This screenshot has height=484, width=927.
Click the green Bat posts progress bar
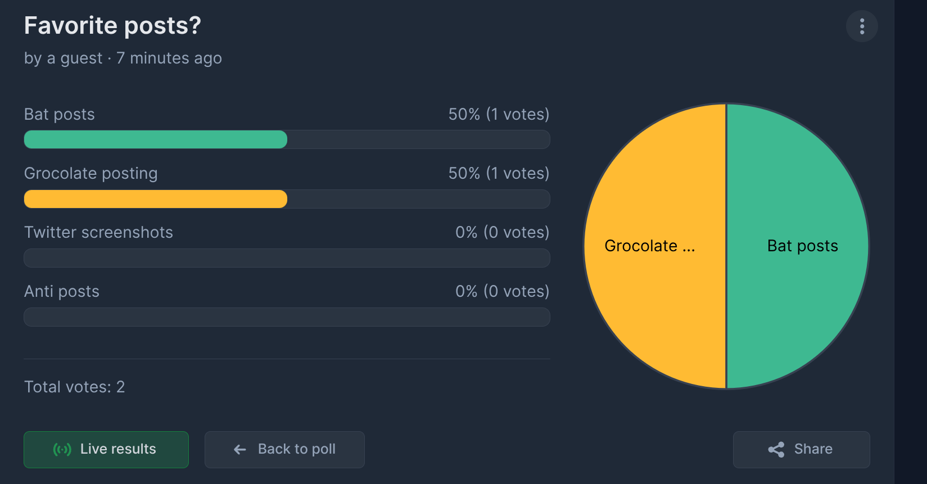click(156, 139)
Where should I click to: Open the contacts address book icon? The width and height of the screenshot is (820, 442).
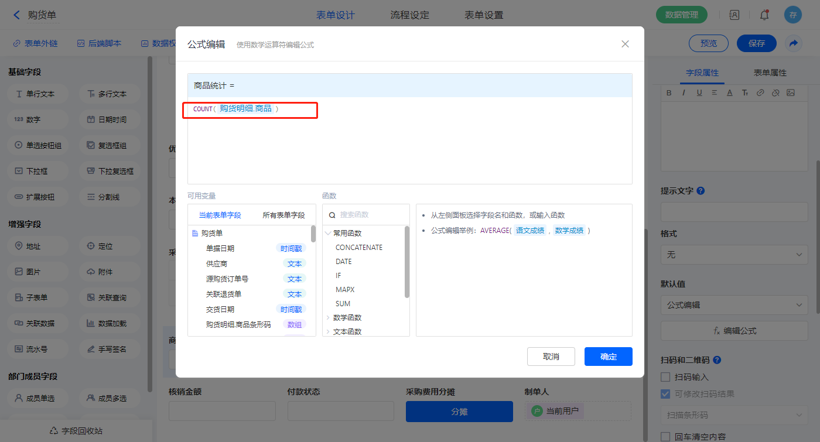click(734, 15)
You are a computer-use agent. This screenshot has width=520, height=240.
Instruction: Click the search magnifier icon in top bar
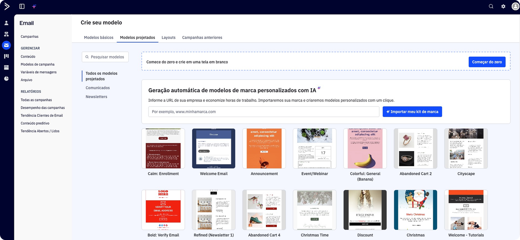click(491, 6)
---
Problem requirements: Where the string "This" turns up in a line of the data above, copy that whole line.

Output:
This screenshot has height=484, width=927.
You are a computer-use agent. This screenshot has width=520, height=240.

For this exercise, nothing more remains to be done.